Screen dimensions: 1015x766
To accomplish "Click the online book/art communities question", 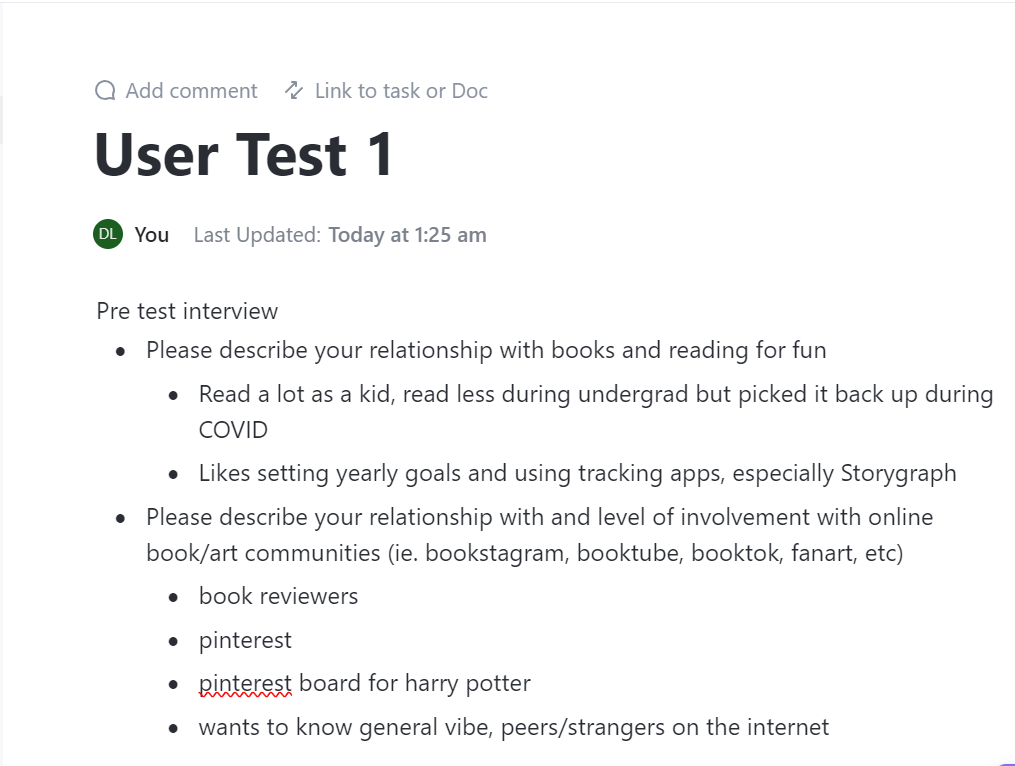I will tap(539, 535).

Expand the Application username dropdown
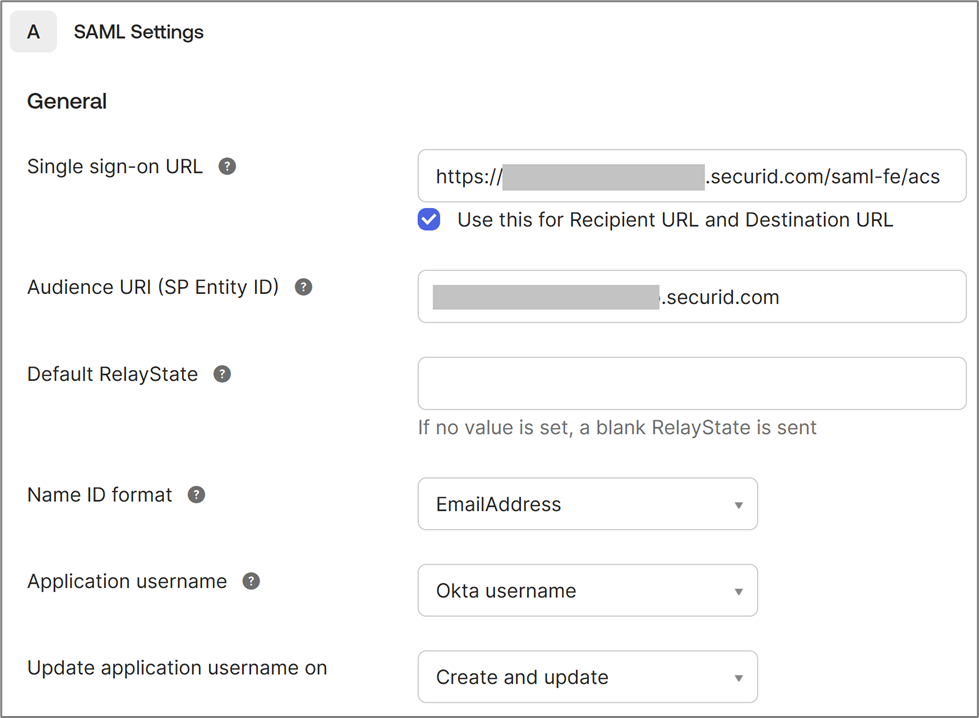[587, 591]
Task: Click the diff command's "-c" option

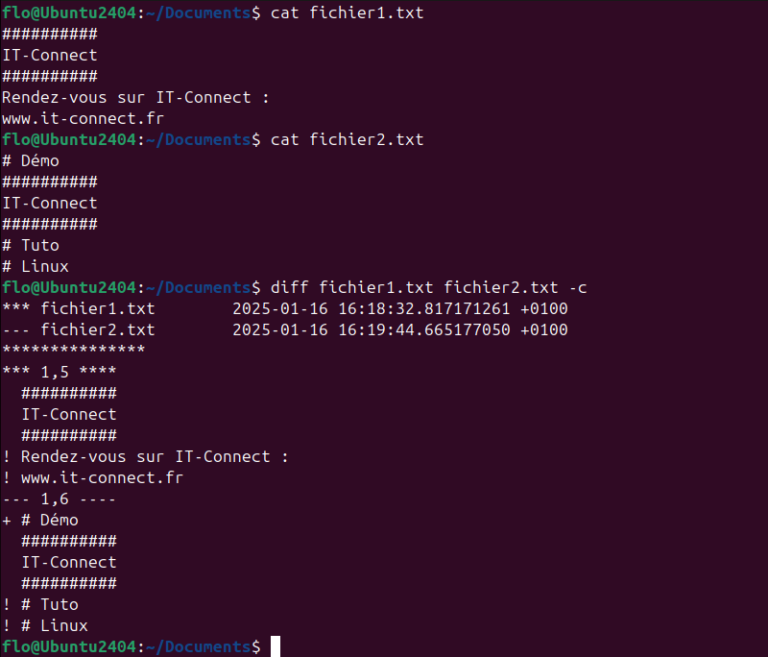Action: [x=578, y=288]
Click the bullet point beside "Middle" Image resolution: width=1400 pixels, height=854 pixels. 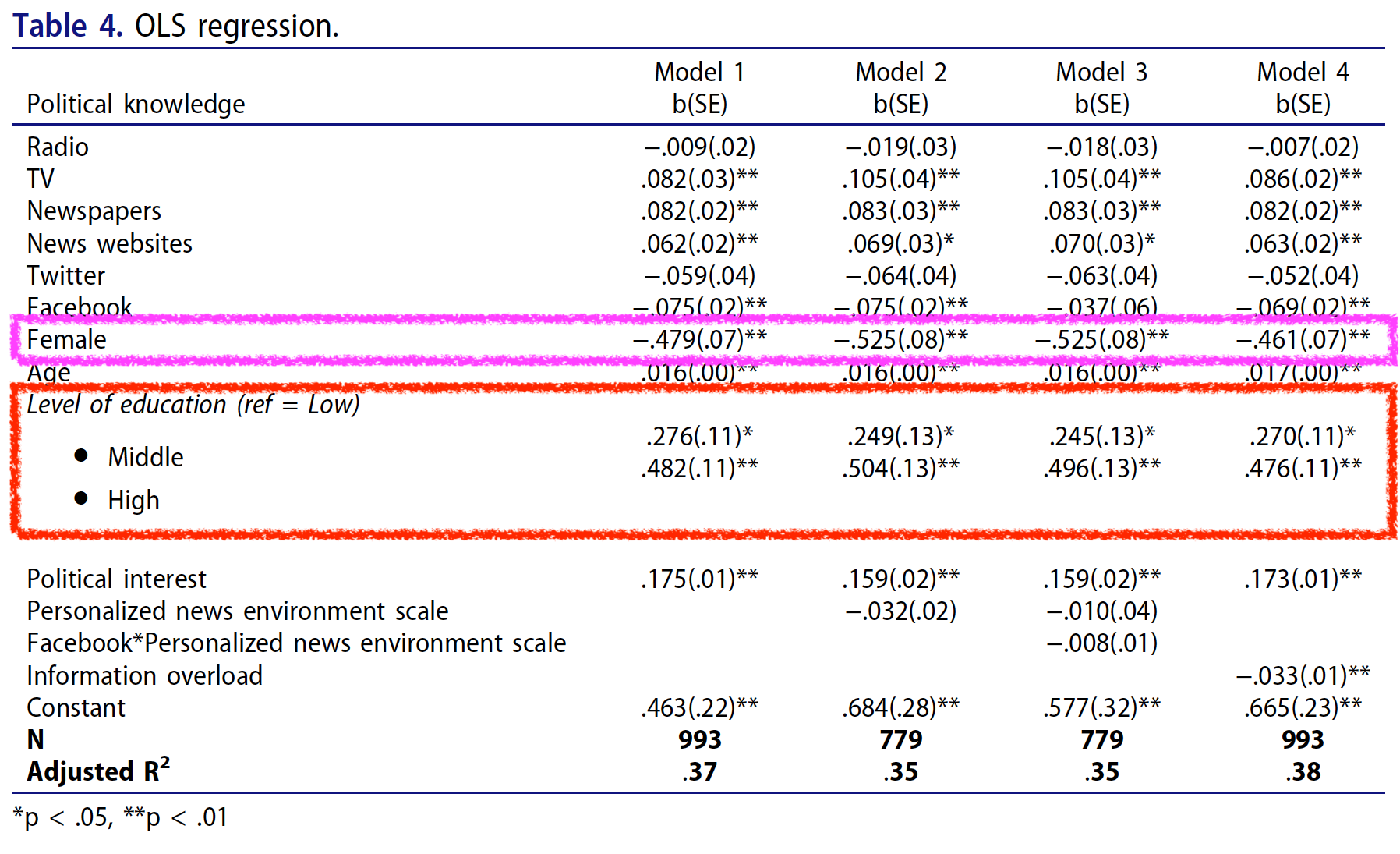tap(81, 455)
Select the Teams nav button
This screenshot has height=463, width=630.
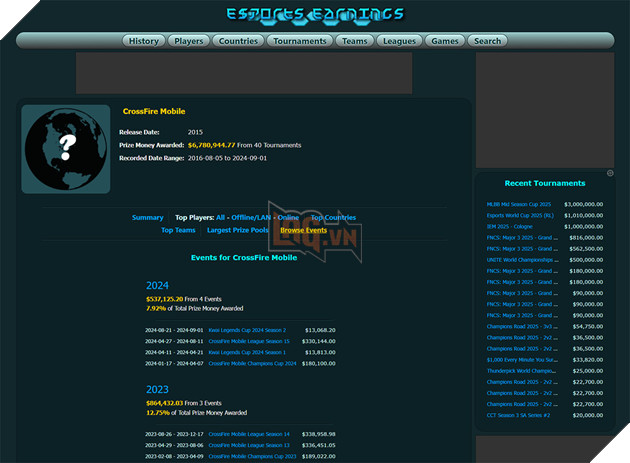click(x=354, y=41)
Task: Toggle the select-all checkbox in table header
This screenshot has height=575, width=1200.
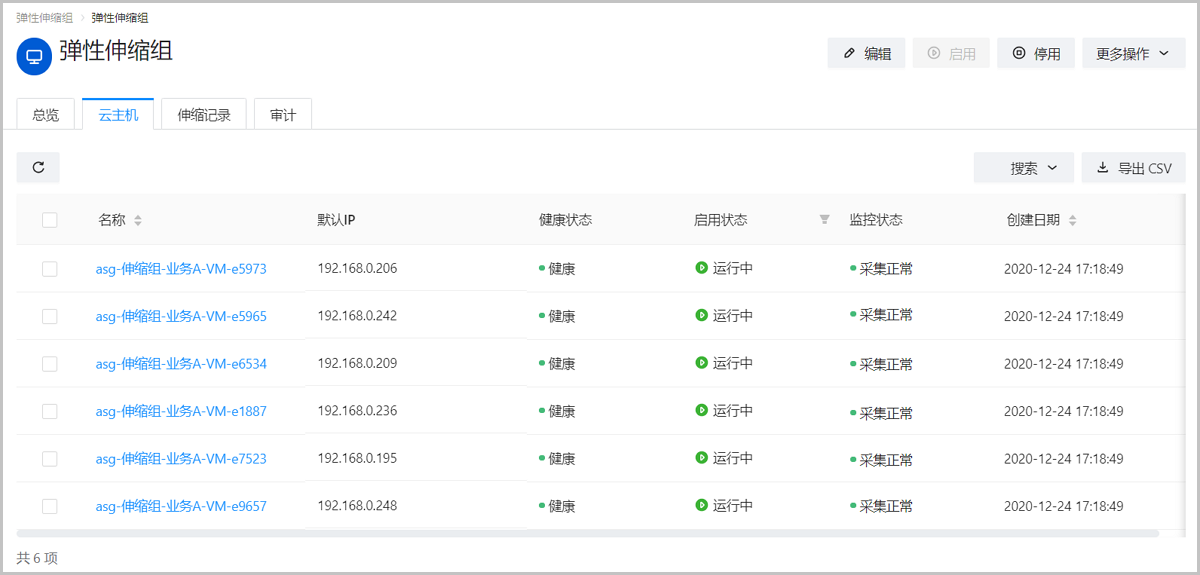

» **Aim**
Please convert the entries into a JSON list of strings, one string per line, starting with the line containing "Select the Teams nav button" and going on through the end of the entries. Leave out blank lines and pictures.

» **Solution for this problem**
[
  "Select the Teams nav button",
  "This screenshot has height=463, width=630.",
  "click(x=354, y=41)",
  "Task: Toggle the select-all checkbox in table header",
  "This screenshot has height=575, width=1200."
]